Electronics and Motor Vehicles
The engineering sector is large and varied and provides around 12 percent of India's exports in the mid-1990s. Two subsectors, electronics and motor vehicles, are the most dynamic.
Electronics companies benefited from the economic liberalization policies of the 1980s, including the loosening of restrictions on technology and component imports, delicensing, foreign investment, and reduction of excise duties. Output from electronics plants grew from Rs1.8 billion in FY 1970 to Rs8.1 billion in FY 1980 and to Rs123 billion in FY 1992. Most of the expansion took place in the production of computers and consumer electronics.
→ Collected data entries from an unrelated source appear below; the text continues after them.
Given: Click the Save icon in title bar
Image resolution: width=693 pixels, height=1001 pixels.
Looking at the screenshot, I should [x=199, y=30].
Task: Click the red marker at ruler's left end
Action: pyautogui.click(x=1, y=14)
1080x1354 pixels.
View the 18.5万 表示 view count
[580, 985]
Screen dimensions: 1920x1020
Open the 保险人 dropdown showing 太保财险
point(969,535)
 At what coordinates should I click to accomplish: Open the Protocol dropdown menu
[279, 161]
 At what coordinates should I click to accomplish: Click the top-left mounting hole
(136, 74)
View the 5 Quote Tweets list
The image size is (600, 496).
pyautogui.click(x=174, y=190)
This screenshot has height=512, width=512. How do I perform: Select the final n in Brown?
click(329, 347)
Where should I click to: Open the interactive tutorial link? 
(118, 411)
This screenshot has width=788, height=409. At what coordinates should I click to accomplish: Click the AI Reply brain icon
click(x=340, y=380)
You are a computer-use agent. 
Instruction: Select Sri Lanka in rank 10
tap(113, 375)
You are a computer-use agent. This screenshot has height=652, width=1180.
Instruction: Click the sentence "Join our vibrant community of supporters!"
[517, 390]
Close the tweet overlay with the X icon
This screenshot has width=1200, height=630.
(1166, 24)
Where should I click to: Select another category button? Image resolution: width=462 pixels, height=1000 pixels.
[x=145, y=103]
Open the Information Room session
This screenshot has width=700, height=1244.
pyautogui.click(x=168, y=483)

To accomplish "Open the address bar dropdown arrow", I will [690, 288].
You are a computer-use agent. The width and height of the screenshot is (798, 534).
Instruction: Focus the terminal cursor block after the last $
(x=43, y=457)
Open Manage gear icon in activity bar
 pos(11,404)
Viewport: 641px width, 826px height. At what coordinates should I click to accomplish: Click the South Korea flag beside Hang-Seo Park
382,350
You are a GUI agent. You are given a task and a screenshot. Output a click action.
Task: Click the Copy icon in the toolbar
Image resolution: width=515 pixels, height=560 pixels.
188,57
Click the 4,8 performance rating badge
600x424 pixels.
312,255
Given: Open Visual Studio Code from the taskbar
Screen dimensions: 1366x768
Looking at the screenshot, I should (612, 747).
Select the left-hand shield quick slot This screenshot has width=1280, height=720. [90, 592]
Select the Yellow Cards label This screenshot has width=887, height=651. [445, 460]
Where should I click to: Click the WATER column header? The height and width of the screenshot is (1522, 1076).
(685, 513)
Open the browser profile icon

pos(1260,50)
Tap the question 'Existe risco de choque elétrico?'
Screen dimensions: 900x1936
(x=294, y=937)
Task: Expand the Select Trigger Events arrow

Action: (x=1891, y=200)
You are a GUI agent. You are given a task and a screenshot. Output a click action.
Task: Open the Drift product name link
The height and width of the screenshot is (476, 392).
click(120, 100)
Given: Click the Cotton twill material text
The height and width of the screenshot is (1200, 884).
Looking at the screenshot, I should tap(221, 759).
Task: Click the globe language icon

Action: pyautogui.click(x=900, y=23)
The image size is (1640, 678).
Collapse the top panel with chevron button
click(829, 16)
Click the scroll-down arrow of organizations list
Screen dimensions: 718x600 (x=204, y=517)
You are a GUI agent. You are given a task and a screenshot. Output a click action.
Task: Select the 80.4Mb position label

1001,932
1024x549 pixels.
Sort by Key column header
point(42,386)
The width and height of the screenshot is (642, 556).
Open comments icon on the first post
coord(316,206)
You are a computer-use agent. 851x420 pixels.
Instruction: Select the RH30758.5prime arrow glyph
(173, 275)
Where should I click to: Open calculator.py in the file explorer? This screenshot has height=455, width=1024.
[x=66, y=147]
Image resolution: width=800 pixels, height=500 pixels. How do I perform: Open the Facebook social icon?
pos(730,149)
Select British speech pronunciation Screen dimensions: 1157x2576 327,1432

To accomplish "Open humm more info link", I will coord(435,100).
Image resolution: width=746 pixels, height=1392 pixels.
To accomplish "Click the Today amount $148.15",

Computer production rose from 7,500 units in 1985 to 60,000 units in 1988 and to an estimated 200,000 units in 1992. During this period, major advances were made in the domestic computer industry that led to further sales.
Consumer electronics account for about 30 percent of total electronics production. In FY 1990, production included 5 million television sets, 6 million radios, 5 million tape recorders, 5 million electronic watches, and 140,000 video cassette recorders.
A similar expansion occurred in the motor vehicle industry. Until the 1980s, the government considered automobiles an unnecessary luxury and discouraged their production and use. Production rose from 30,000 cars in FY 1980 to 181,000 cars in FY 1990.
The largest company, Maruti, which is publicly owned, exports some automobiles to Eastern Europe and to France and became a net foreign-exchange earner in FY 1991. The production of other motor vehicles is also expanding. In FY 1990, India produced 176,000 commercial vehicles, such as trucks and buses, and 1.8 million two-wheeled motor vehicles. Following the government's abolition of the manufacturing licensing system in March 1993, British, French, German, Italian, and United States manufacturers and firms in the Republic of Korea (South Korea) announced they would join Japanese and other South Korean companies already operating in India in joint-venture passenger car production in 1995. The growth of the Indian middle class sustains such industrial expansion and is forcing old-line domestic companies, such as Hindustan Motors, to become more competitive.
Construction contributes 5 to 6 percent of GDP and employs a similar proportion of the organized labor force plus large numbers of people in the informal sector. In the early 1990s, construction absorbed around 40 percent of public-sector plan outlays, and more than 1 million workers were engaged in public-sector construction projects. Indian firms also won many construction contracts in the Middle East during the 1980s and early 1990s. Most companies are small and lack access to modern equipment.
House building has not been a priority of the government, and a housing shortage persists in both urban and rural areas. Analysts believe that one-third of the population of big cities live in areas officially regarded as slums.